With releases 3.1, 3.2 and 3.3 I've been finding some variation
between very subtly different simple cases when the method called
returns a C structure by value.

For example, given this class:

    typedef struct {
        int x;
        int y;
        int z;
    } Vec3;

     <at> interface Fuzz : NSObject {
        Vec3 data;
    }
     <at> property Vec3 data;
     <at> end

     <at> implementation Fuzz
     <at> synthesize data;
     <at> end

This code will leave the variable "vec" uninitialised:

    Fuzz * obj = nil;
    Vec3 vec = obj.data;

Whereas this code will initialise the fields of "vec" all to zero:

    Fuzz * obj = nil;
    Vec3 vec;
    vec = obj.data;

I've studied the assembly code generated for x86 and ARM both in
unoptimised and optimised builds, and it would appear that return
value optimisation is applied regardless in the first example (even
with -O0).

This results in "vec" remaining uninitialised as though it generates
an initialised temporary on the stack, it is never copied into "vec"
nor is "vec" explicitly initialised to zero if obj is nil.
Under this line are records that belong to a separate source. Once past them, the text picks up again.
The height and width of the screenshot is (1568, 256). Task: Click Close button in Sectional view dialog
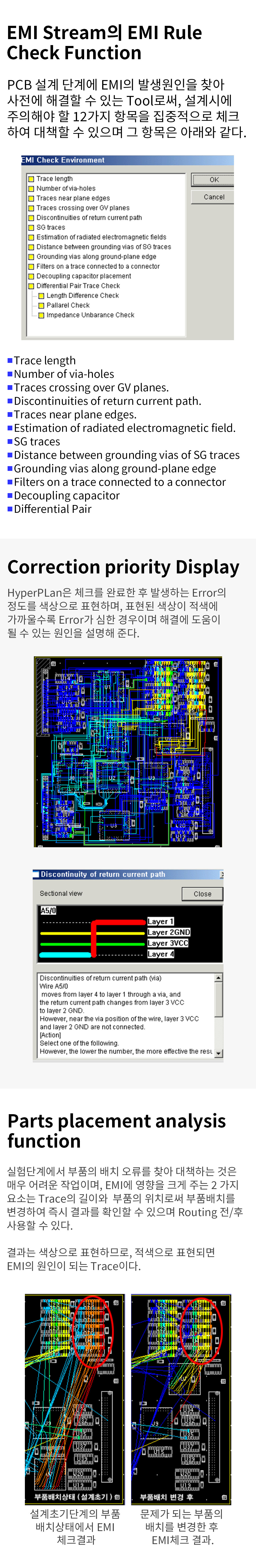pos(202,894)
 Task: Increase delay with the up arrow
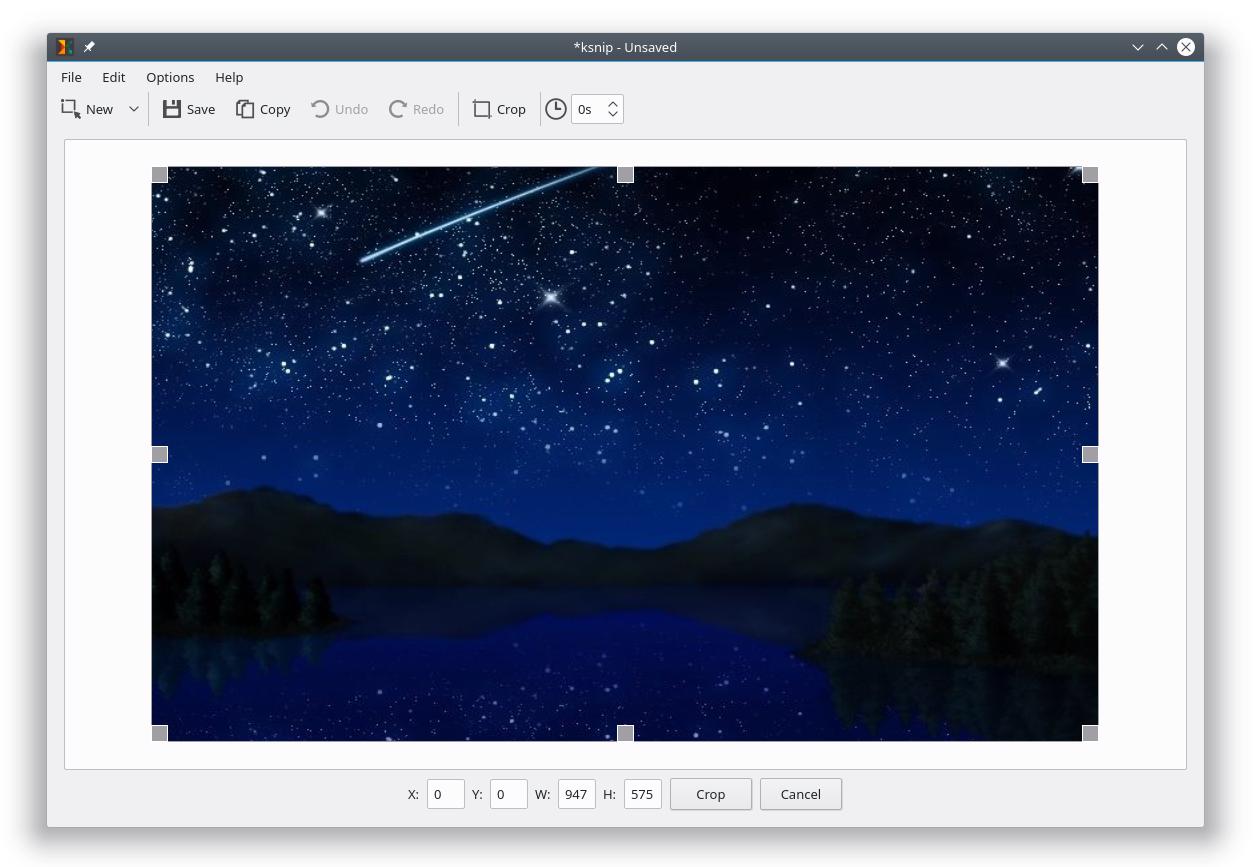[x=613, y=102]
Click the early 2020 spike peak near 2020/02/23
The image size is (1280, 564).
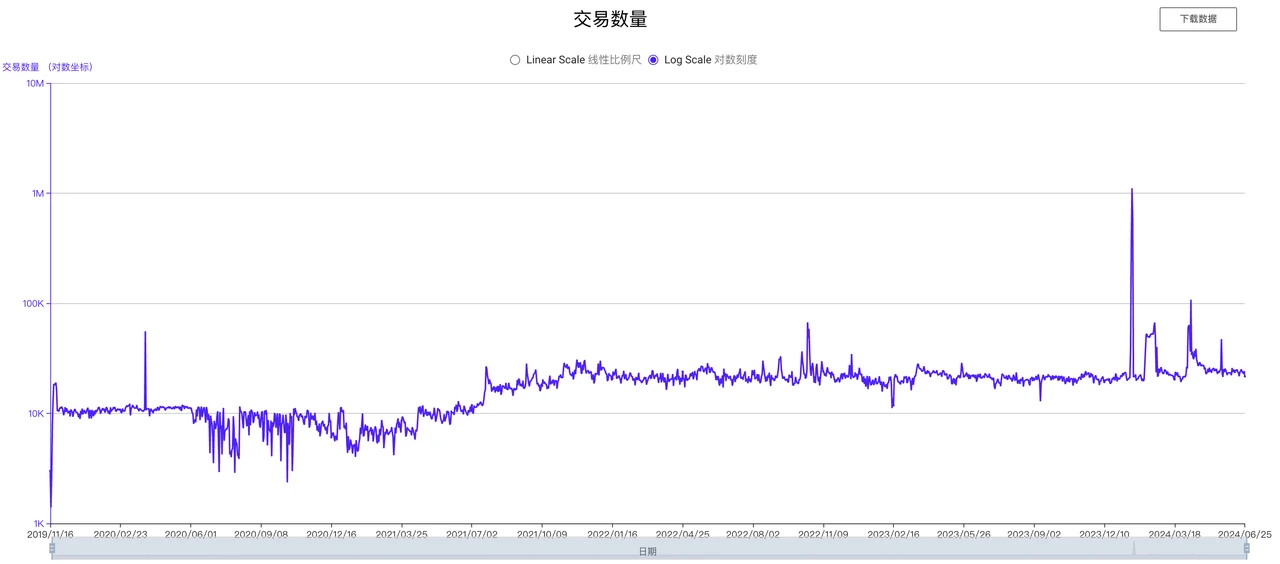[x=145, y=332]
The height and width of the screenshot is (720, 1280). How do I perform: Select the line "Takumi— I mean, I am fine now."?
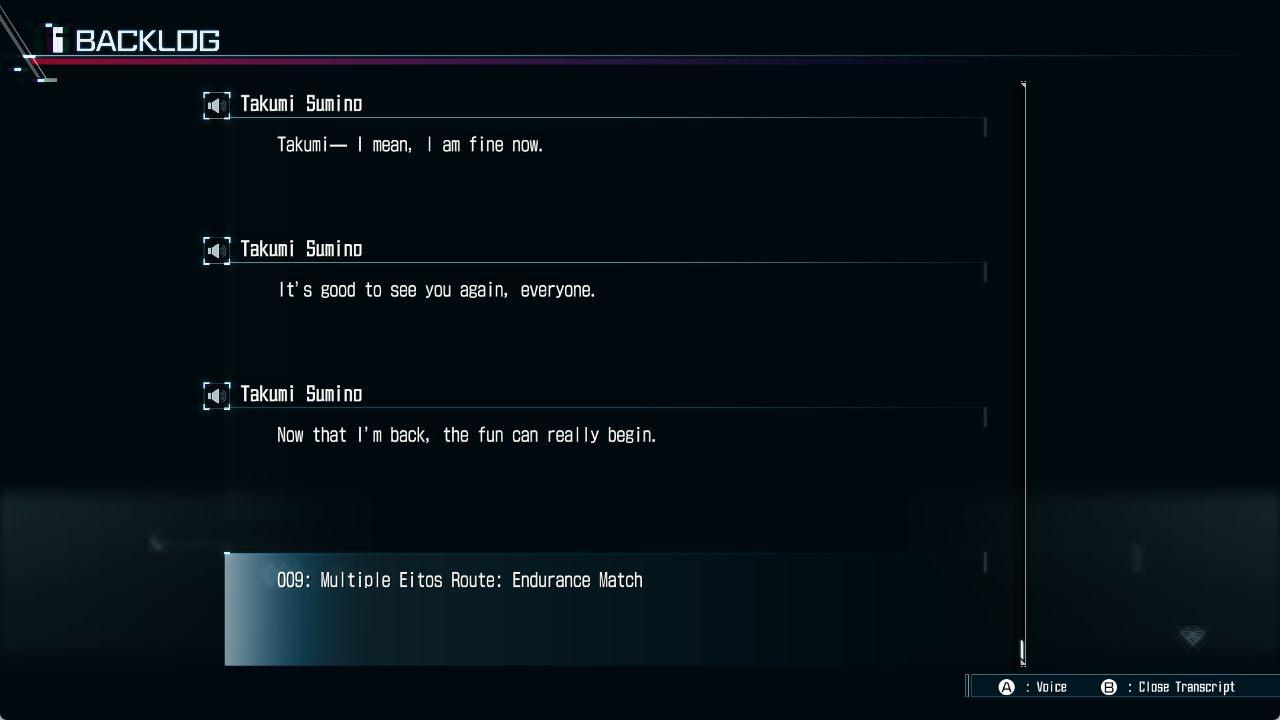coord(410,145)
If obj is not nil, obviously the returned values go straight into vec
as one would expect with RVO.

I have been investigating this. It only happens in the -fgnu-runtime,
the Next runtime appears to handle it correctly in both the double and
triple line cases. (In so far as the aggregate is cleared when called with
a nil pointer).

The fact it works correctly in the three line case with gnu runtime appears
to be an unintended side effect of uncertainty about pointer aliasing.
Specifically AggExprEmitter::EmitMoveFromReturnSlot in CGExprAgg.cpp
will emit directly into the return slot unless the pointer could be aliased,
as it could be in the 3 line case.

This optimisation is fine, except in the case of ObjC nil receivers.

BTW: I notice that even in cases where the return by value is elided into
the return value, space is redundantly reserved and cleared for a copy
of the aggregate (gnu runtime), which is then never used. Clearly the
assumption is that it is supposed to always be used.